**WHAT THE EXERCISE ASKS**
Exactly the lines from the line with "You are a GUI" through the final line of the records below, both ends included, are to be set down. Do not include pictures.

Collected data:
__________________________________________________

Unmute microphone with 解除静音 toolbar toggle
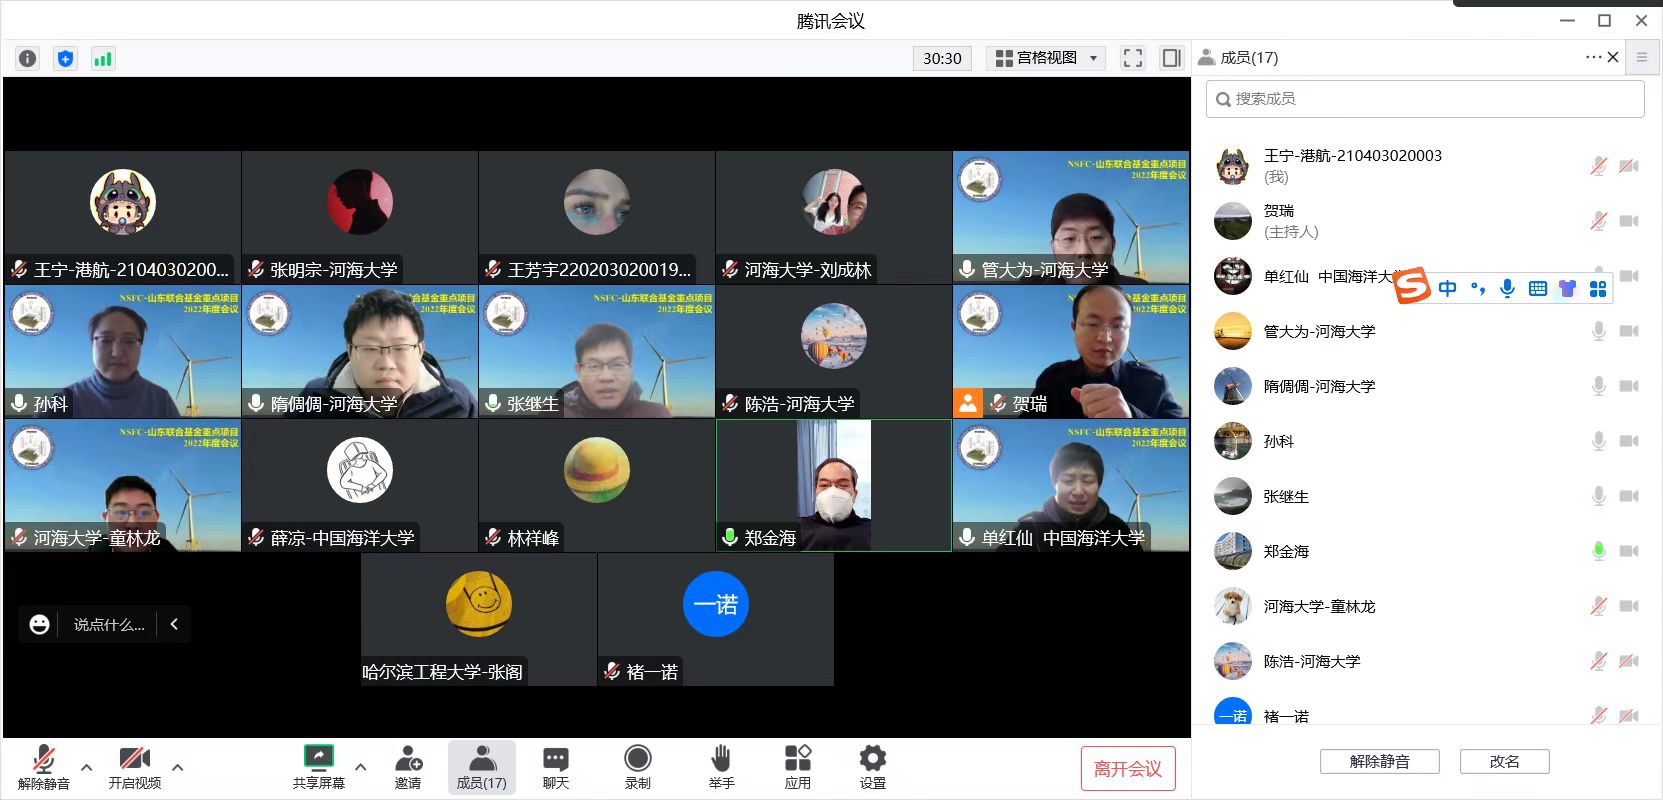This screenshot has height=800, width=1663. [43, 767]
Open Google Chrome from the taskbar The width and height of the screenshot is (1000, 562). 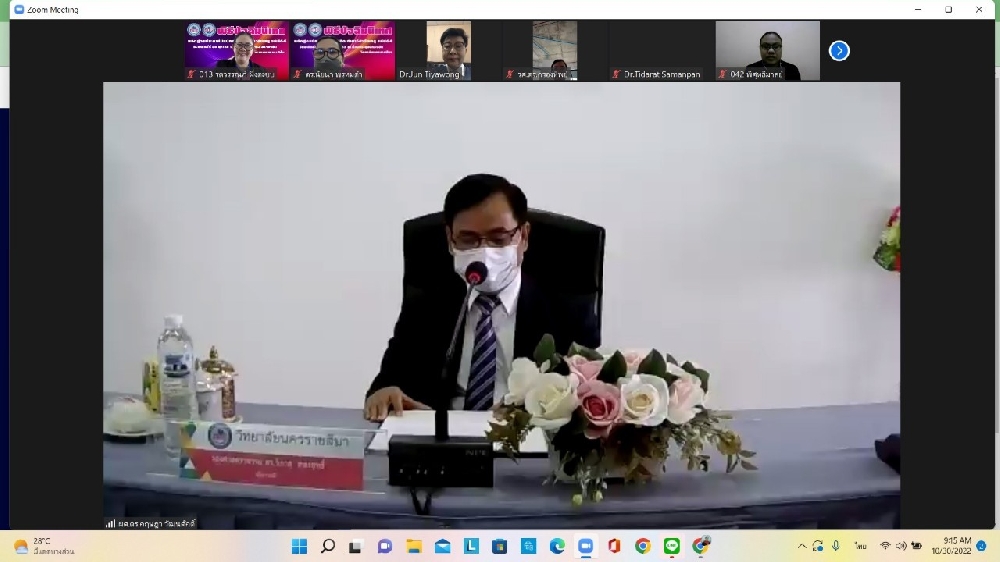click(643, 546)
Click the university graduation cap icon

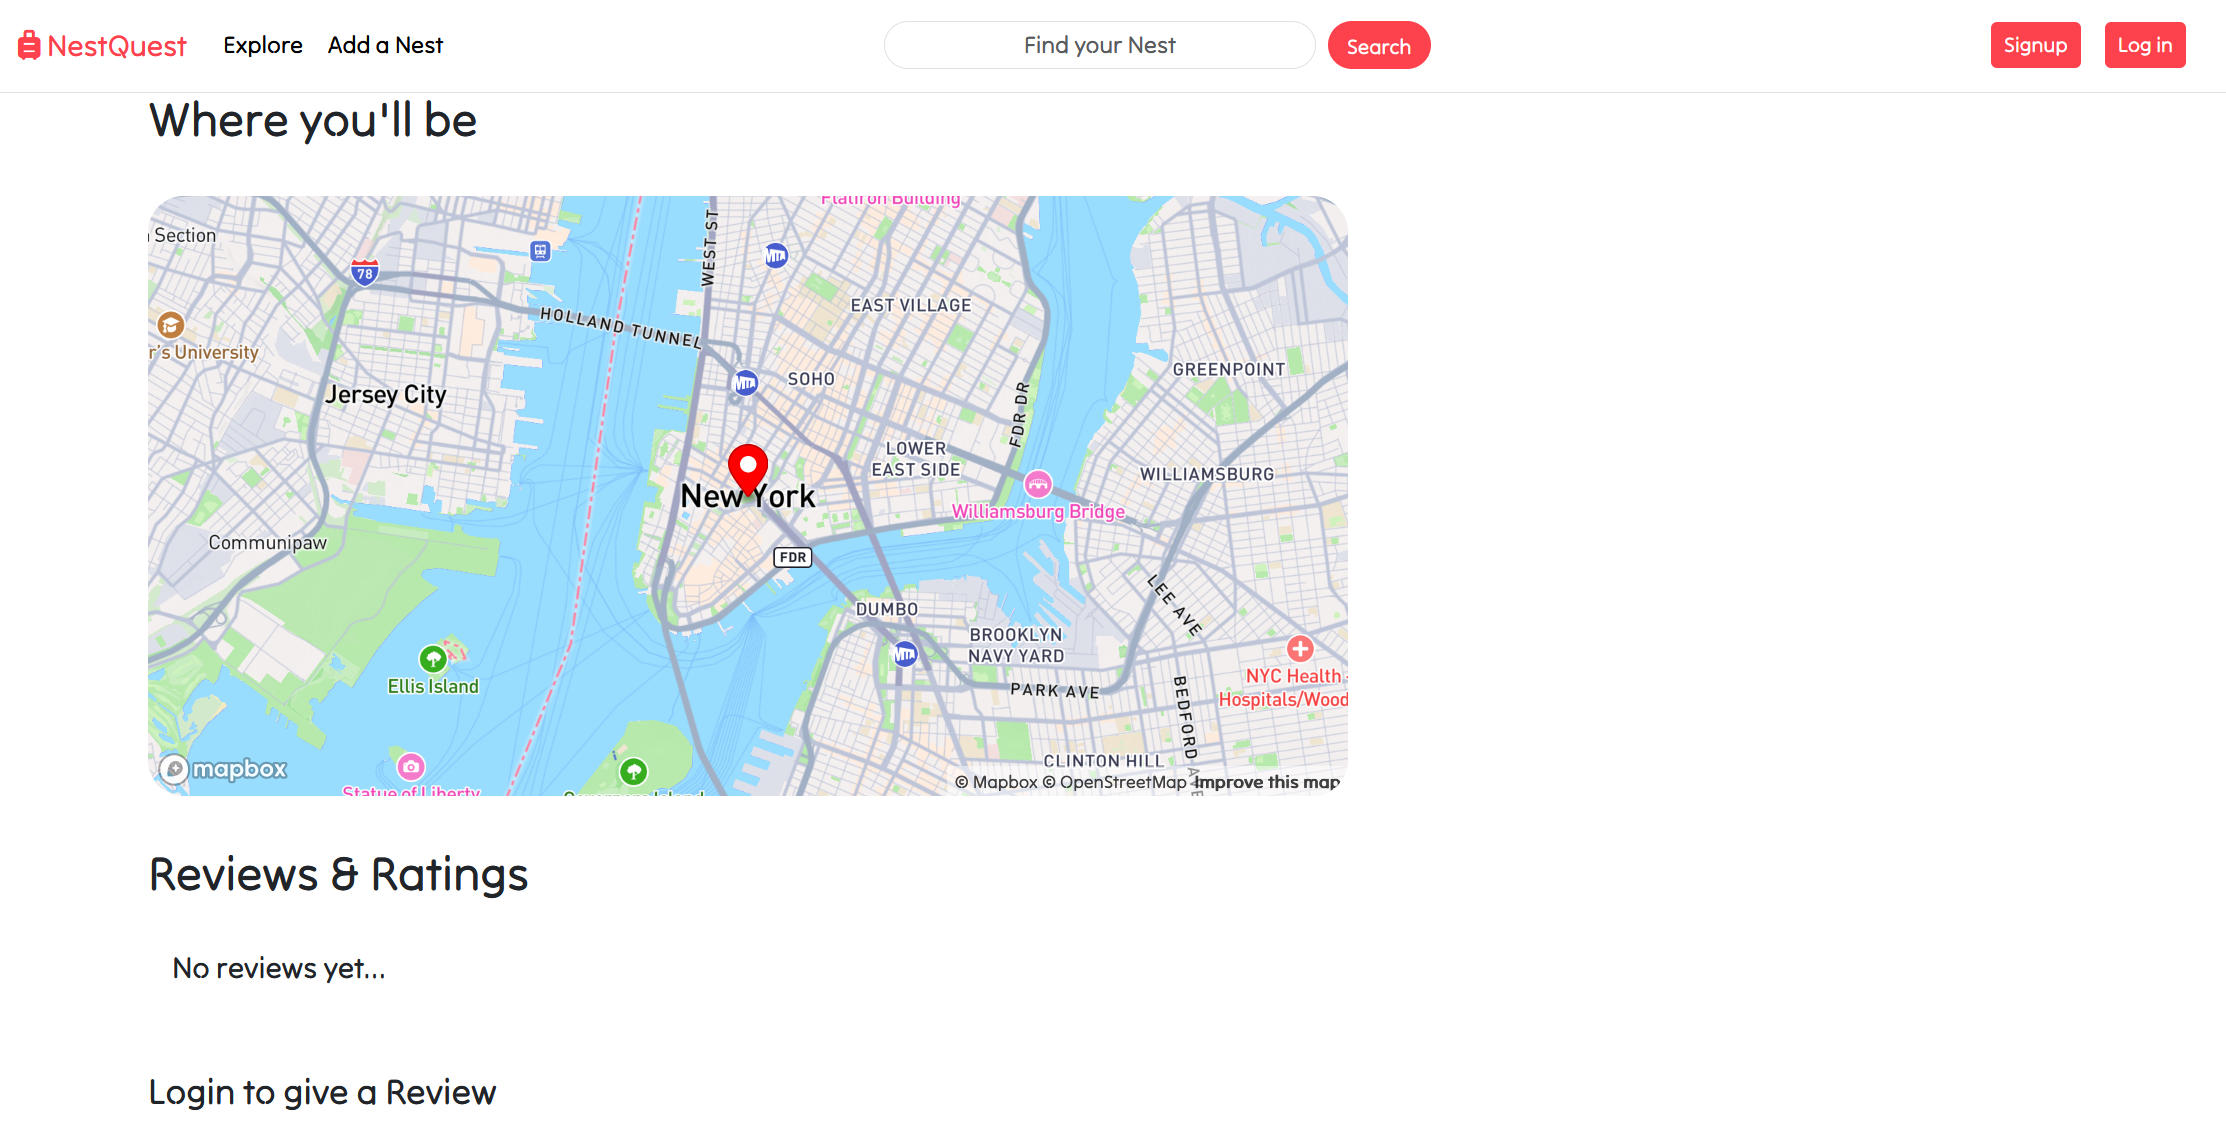[x=171, y=325]
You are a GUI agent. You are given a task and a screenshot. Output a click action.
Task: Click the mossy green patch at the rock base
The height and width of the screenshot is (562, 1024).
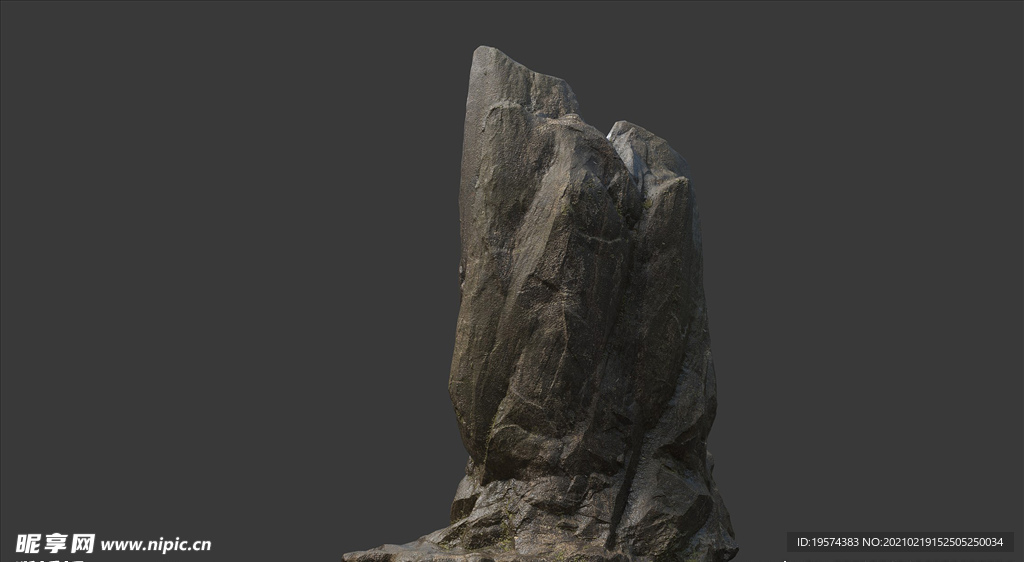click(x=505, y=541)
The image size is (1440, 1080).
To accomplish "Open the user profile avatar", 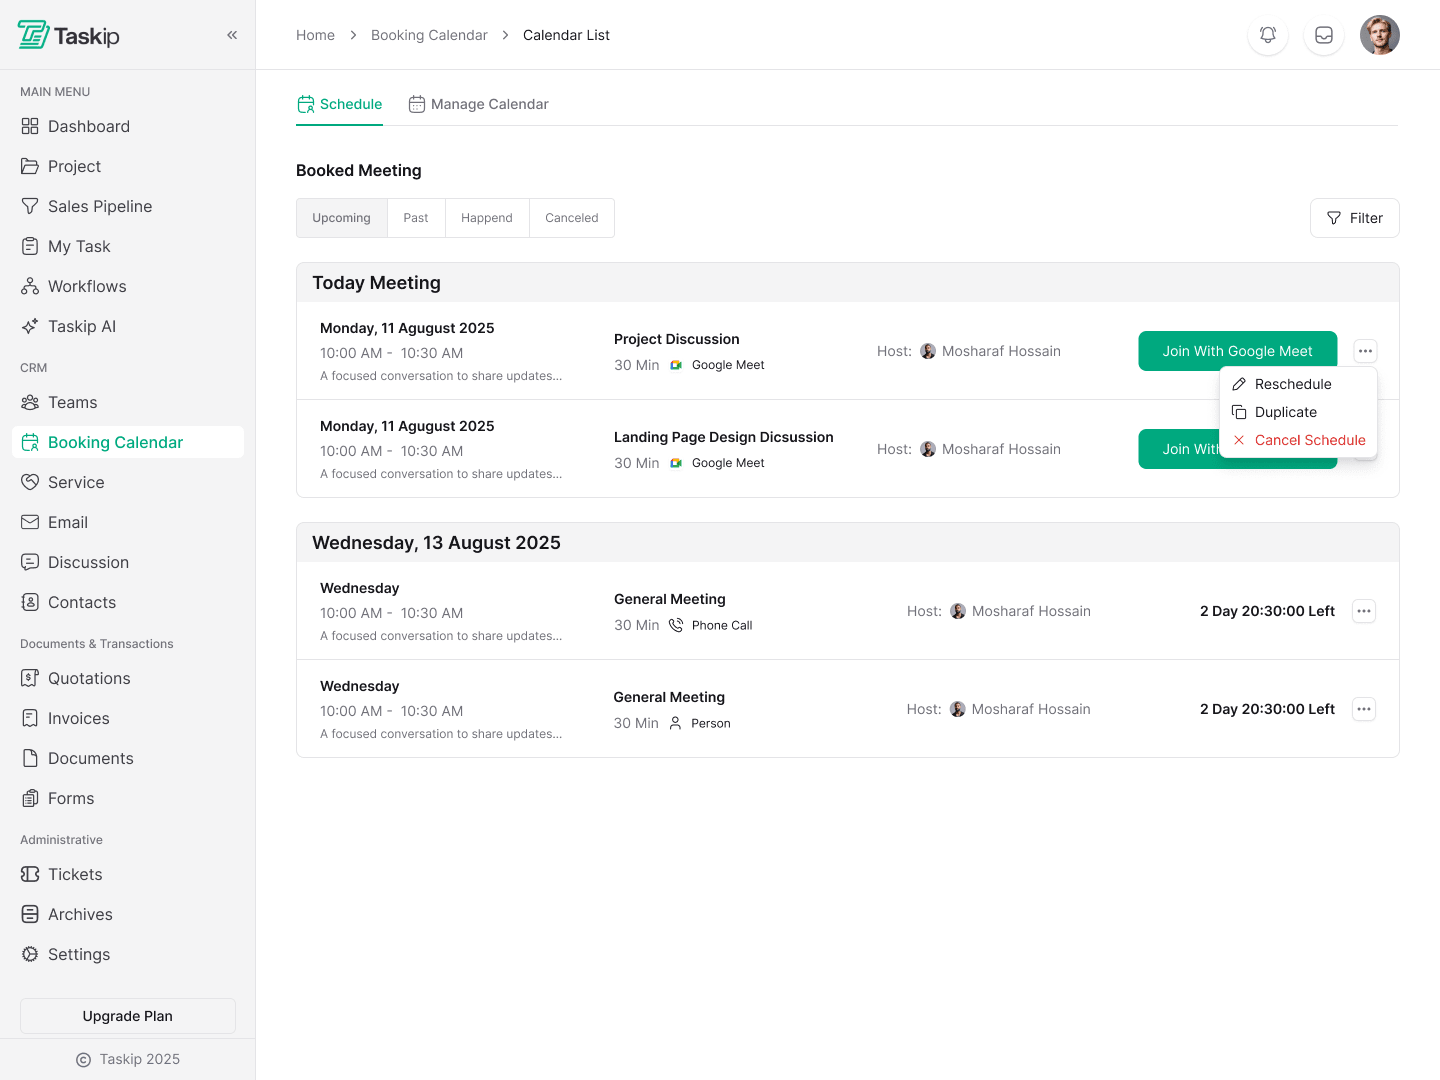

__________________________________________________

**TASK ANSWER**
You are a GUI agent. You are given a task and a screenshot. Output a click action.
Task: Click the mossy green patch at the rock base
The height and width of the screenshot is (562, 1024).
click(x=505, y=541)
The image size is (1440, 1080).
To accomplish "Open the user profile avatar", 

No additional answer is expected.